Task to carry out »
A line qualifies if it holds the string "legend". Copy every qualifying line from the records.

(Information provided)

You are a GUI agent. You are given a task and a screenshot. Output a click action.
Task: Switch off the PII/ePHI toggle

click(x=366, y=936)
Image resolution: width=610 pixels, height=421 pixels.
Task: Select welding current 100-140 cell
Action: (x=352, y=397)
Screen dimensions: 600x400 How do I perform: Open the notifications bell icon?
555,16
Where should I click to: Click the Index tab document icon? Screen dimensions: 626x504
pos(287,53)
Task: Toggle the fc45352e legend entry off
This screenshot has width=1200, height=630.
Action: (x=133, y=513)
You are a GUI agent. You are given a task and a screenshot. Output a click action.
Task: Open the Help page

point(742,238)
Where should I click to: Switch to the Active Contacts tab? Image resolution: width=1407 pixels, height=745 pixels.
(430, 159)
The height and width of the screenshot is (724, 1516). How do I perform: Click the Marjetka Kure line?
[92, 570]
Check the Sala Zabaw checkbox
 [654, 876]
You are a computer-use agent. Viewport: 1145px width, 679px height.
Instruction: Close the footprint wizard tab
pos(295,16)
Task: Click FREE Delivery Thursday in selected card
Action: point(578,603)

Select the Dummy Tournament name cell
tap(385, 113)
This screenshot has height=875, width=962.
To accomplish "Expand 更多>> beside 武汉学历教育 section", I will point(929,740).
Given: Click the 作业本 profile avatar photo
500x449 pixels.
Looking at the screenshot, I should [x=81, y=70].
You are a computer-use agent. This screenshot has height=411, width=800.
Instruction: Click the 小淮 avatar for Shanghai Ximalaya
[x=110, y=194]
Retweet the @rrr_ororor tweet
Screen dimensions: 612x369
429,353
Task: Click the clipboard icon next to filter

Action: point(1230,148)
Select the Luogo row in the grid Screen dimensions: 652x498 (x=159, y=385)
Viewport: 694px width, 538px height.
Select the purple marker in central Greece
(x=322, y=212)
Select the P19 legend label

(End Information provided)

Task result »
Task: Toggle the fc45352e legend entry off
Select the P19 legend label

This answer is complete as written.